The Department of Employment and Labour plans to ramp up inspections in the domestic worker sector as it aims to ensure compliance with the new minimum wage and other regulatory changes.
The department recently completed inspections in Mpumalanga with many employers ‘found wanting’ when it comes to compliance with labour legislation. The department is now expected to give a briefing on the findings of its blitz inspections as part of a seminar on 14 May.
“The domestic worker sector has long been identified as a problematic sector when it comes to compliance with labour laws, with workers still paid lower wages and subjected to sorts of abuse and exploitation,” it said.
“The seminar is also expected to focus on compliance with the Basic Conditions of Employment Act, the National Minimum Wage Act, Unemployment Insurance Act, the Compensation for Occupational Injuries and Diseases Act. There will also be a presentation on the disputes referred to the CCMA.”
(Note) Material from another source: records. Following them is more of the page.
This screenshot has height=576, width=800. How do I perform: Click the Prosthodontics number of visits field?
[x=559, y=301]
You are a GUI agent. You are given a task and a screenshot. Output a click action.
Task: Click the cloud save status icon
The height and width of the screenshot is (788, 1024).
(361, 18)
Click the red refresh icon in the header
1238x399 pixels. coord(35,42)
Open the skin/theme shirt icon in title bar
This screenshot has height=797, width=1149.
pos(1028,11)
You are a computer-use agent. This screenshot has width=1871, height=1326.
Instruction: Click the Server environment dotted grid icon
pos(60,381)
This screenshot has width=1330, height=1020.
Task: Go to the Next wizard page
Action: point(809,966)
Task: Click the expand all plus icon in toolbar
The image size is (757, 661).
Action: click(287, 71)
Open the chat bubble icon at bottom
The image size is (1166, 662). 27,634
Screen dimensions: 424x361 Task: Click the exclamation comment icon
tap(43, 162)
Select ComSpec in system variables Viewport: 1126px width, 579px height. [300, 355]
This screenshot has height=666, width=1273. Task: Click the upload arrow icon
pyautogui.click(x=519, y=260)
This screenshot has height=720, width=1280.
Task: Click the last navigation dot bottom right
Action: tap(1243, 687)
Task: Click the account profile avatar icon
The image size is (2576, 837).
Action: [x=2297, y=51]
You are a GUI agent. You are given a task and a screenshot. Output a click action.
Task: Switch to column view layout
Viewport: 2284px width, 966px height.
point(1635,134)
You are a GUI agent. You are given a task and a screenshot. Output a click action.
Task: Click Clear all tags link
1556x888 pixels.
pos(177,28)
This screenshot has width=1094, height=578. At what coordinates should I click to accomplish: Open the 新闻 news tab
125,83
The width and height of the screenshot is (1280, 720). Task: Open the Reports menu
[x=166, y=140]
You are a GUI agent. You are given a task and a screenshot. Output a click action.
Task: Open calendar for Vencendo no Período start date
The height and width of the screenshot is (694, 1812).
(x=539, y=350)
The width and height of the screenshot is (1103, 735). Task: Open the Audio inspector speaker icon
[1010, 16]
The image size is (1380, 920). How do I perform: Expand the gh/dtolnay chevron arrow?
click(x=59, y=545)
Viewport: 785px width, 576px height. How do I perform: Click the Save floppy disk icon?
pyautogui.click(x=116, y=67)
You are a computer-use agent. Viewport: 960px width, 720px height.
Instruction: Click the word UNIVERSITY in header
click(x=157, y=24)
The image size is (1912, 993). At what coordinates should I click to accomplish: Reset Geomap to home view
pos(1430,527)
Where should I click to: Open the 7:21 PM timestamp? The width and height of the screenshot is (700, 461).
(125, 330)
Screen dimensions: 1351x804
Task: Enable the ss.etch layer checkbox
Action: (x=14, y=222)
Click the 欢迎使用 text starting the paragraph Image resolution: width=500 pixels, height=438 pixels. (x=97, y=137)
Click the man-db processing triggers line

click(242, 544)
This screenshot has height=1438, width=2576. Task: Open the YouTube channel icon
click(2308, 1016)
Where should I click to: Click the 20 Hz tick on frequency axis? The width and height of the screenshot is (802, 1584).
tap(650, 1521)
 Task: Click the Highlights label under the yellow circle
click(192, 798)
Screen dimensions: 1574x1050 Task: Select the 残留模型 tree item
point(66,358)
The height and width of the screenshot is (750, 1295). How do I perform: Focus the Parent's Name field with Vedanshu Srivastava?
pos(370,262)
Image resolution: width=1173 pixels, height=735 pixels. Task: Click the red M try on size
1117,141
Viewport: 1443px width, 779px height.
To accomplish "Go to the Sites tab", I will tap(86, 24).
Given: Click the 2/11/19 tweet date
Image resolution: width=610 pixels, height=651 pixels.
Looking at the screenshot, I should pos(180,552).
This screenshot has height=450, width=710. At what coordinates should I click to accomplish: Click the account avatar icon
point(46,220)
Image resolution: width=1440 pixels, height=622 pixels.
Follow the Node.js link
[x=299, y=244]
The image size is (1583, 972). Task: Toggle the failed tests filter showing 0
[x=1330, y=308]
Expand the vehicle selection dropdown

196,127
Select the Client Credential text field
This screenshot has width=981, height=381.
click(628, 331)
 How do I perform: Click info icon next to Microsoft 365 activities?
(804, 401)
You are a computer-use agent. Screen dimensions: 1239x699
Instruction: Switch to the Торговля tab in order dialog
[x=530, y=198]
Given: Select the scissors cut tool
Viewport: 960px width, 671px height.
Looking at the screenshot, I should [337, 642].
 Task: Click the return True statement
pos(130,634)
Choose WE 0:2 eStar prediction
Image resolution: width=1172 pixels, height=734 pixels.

The seminar comes after South Africa aligned domestic worker wages with the national minimum wage for the first time in March 2022. Domestic workers can now also be registered as employees with the Compensation Fund against injuries on duty. The national minimum wage for each ordinary hour worked increased from R21,69 to R23.19 from 1 March 2022.
Assuming a domestic worker is working 160 hours a month (eight hours a day, 20 days a month), the monthly wage comes to R3,710 for the month.
While this is the absolute lowest that South Africans can legally pay their domestic worker, data published by cleaning service SweepSouth in 2021 shows not only a dramatic drop in earnings due to the pandemic, but a continued trend of domestic workers not earning enough to cover their most basic needs.
According to the data, domestic workers – who are not on the SweepSouth platform – earn between R2,614 and R2,916 a month.
The more worrying finding from the survey is that one in five domestic workers (21%) are earning less than R1,500 a month, and two-thirds earned below 2021’s minimum wage. Only 1% reported earning more than R6,000 a month.